Stored dataset entries:

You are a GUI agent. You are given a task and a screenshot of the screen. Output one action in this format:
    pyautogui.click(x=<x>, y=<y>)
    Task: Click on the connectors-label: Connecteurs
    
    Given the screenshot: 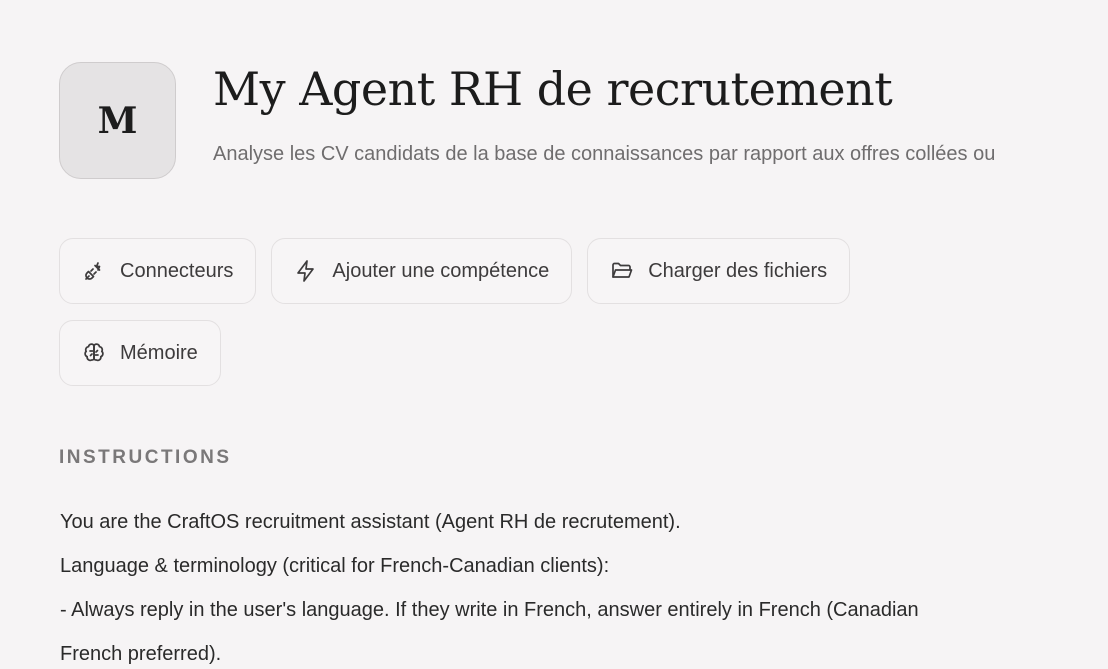 What is the action you would take?
    pyautogui.click(x=177, y=270)
    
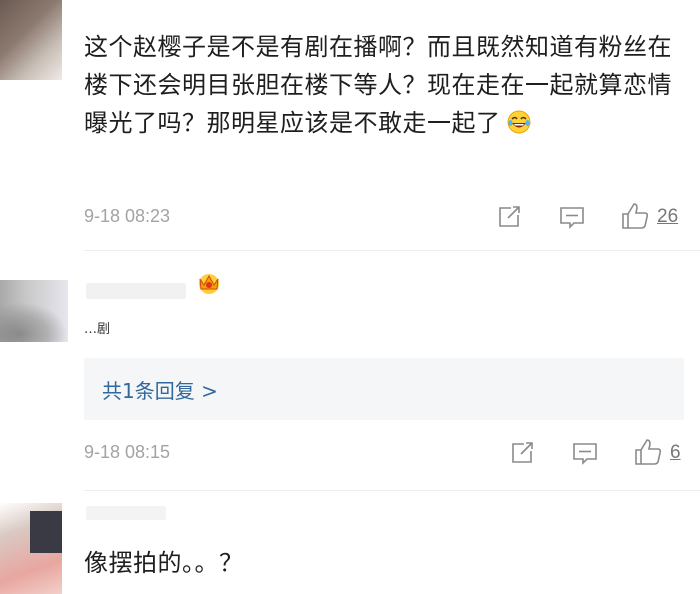 The image size is (700, 594). What do you see at coordinates (209, 283) in the screenshot?
I see `vip-crown-icon` at bounding box center [209, 283].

What is being asked:
Repeat the material word for word, from its very first line through the line containing "Task: Click on", including that line.

Task result:
You are a GUI agent. You are given a task and a screenshot of the screen. Output one action in this format:
    pyautogui.click(x=<x>, y=<y>)
    Task: Click on the connectors-label: Connecteurs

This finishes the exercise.